Force-drawn silkworm fibres compared favourably with Nephila spider dragline silk. For example, slow spinning at 4 mm s−1 gave a breaking elongation for Bombyx silk that is comparable to that of spider silk (37% and 35%, respectively). Faster spinning (13 mm s−1) gave a breaking energy approaching that of Nephila silk (12 × 104 J kg−1 for Bombyx; versus 16 × 104 J kg−1 for Nephila), although the breaking strength remained lower (0.7 GPa compared with 1.3 GPa). At even greater spinning speeds, silk toughness decreased, mainly because of loss of extensibility (Fig. 1).
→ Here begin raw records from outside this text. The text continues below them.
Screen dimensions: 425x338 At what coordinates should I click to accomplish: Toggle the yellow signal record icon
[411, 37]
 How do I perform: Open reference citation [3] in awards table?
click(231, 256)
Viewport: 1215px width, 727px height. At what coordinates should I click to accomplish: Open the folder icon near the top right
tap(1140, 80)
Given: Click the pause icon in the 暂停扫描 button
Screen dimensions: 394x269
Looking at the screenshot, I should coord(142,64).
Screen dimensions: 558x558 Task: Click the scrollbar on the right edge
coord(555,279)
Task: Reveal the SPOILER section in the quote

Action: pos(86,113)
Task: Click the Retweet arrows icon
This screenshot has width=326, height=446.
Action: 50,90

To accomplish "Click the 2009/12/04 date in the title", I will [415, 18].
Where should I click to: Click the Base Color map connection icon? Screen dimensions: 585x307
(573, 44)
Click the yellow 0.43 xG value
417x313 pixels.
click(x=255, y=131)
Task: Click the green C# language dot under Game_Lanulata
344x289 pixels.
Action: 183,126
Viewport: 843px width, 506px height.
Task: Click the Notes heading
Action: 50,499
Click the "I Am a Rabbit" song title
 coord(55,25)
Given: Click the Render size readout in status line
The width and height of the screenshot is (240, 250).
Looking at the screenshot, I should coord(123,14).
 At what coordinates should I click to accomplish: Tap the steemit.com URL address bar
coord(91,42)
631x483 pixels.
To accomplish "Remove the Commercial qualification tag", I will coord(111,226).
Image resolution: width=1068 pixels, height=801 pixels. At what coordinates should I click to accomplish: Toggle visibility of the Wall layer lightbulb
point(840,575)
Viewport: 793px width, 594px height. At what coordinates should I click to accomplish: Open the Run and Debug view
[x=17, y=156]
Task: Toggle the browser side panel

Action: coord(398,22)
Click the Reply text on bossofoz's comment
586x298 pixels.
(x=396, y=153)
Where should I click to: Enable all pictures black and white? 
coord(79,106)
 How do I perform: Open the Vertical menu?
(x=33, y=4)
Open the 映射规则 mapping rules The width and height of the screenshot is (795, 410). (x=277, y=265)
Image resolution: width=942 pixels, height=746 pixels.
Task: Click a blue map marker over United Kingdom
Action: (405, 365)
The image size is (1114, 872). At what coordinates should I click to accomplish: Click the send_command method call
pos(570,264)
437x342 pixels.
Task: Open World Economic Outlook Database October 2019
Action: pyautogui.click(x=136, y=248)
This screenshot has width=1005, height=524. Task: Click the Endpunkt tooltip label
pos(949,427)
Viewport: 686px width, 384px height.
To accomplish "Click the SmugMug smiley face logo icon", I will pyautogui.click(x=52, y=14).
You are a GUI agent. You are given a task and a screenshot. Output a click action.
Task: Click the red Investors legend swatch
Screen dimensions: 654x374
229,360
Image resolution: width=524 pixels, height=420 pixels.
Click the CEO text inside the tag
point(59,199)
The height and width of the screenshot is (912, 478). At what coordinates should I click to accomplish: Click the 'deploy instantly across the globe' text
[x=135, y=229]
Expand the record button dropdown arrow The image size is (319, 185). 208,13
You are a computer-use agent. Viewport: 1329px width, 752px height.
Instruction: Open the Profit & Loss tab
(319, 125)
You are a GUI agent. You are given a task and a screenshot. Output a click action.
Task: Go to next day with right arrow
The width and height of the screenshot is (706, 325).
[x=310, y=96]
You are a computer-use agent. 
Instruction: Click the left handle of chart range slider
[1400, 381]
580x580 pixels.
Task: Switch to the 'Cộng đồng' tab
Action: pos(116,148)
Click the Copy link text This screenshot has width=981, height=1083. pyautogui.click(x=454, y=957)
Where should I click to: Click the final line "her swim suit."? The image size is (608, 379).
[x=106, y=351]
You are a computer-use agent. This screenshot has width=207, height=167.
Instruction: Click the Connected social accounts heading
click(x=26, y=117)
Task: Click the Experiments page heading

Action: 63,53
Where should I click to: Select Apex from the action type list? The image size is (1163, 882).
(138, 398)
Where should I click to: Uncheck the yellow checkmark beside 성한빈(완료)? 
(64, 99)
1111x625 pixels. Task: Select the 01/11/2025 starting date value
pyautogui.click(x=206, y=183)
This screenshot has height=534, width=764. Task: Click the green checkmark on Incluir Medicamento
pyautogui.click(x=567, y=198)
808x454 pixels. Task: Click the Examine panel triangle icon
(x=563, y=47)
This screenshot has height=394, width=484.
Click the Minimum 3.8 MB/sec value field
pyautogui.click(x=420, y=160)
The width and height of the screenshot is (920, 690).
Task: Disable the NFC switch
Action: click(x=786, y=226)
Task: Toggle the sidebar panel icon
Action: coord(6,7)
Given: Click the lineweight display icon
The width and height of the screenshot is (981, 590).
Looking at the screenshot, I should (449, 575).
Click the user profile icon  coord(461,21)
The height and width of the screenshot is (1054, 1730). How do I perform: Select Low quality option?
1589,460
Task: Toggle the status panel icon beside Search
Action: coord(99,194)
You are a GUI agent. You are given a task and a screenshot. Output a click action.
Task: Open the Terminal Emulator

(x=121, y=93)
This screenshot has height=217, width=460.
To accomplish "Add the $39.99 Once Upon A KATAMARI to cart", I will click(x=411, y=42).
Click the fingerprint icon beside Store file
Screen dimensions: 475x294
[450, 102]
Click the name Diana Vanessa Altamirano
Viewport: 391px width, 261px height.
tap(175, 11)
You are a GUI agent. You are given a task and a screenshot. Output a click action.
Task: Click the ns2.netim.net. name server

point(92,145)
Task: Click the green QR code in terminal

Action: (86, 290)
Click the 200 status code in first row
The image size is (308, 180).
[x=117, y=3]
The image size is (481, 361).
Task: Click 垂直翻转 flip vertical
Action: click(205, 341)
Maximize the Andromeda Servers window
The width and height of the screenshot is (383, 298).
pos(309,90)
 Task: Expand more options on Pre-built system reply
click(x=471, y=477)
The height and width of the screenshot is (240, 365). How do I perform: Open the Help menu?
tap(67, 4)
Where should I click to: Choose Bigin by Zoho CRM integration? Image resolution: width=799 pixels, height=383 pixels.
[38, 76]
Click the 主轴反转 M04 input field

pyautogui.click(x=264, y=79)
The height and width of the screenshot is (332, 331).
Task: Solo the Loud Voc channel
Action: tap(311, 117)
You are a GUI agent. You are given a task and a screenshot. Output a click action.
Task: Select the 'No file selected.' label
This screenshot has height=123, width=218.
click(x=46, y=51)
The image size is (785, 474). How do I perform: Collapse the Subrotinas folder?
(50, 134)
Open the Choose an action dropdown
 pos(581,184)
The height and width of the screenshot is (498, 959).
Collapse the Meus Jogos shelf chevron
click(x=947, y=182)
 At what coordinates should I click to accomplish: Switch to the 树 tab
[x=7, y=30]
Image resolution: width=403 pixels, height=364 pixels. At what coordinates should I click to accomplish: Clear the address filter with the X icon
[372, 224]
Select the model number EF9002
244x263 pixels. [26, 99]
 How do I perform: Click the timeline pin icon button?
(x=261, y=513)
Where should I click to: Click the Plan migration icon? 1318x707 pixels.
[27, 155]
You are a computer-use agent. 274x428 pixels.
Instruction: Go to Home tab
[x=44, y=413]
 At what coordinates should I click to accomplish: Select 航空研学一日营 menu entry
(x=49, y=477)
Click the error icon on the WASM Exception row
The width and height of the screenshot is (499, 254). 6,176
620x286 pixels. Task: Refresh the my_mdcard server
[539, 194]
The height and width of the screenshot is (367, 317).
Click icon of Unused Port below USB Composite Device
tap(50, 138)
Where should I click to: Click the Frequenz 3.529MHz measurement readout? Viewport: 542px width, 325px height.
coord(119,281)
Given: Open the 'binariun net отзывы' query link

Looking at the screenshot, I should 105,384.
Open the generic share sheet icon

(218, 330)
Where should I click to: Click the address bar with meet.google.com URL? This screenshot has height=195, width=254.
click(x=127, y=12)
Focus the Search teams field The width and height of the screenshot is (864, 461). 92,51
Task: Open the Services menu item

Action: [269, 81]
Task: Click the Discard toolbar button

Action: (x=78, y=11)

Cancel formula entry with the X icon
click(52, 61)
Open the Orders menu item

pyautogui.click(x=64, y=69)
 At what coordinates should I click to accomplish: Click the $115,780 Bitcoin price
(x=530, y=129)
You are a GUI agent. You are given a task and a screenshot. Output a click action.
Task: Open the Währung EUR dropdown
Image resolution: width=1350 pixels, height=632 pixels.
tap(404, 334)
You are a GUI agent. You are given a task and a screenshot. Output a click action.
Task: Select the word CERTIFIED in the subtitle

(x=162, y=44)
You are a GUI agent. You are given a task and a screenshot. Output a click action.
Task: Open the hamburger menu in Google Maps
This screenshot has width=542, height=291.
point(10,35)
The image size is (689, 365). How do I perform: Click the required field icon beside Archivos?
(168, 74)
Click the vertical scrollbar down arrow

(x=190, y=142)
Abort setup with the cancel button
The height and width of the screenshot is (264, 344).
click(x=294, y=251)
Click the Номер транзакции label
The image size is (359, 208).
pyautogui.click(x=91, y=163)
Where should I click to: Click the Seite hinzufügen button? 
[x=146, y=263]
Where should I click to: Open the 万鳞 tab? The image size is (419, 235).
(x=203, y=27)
Other differences between silkworm and spider silk may be linked to specific differences in the composition of the principal silk molecules2, as well as to their arrangement during and after spinning1. Depending on reeling speed, Bombyx silk is either strong or stretchable (Fig. 1), whereas spider dragline silk typically combines the two at the speeds that are characteristic of web construction4 (10–20 mm s−1).

Although spider silk fibres are studied in their native state4, silkworm silk must first be washed7 to remove most of the sericin gum coating the fibroin filaments from the 'bave' thread (Fig. 1, inset). Washing extraction is necessary for the thread to be unravelled from the cocoon (Fig. 2), and is generally assumed to weaken the thread8. Our experiments (each run four times) on silkworm silk filaments reeled under controlled conditions (12–24 filaments per treatment) showed that spinning conditions affect the silk's material properties more than washing.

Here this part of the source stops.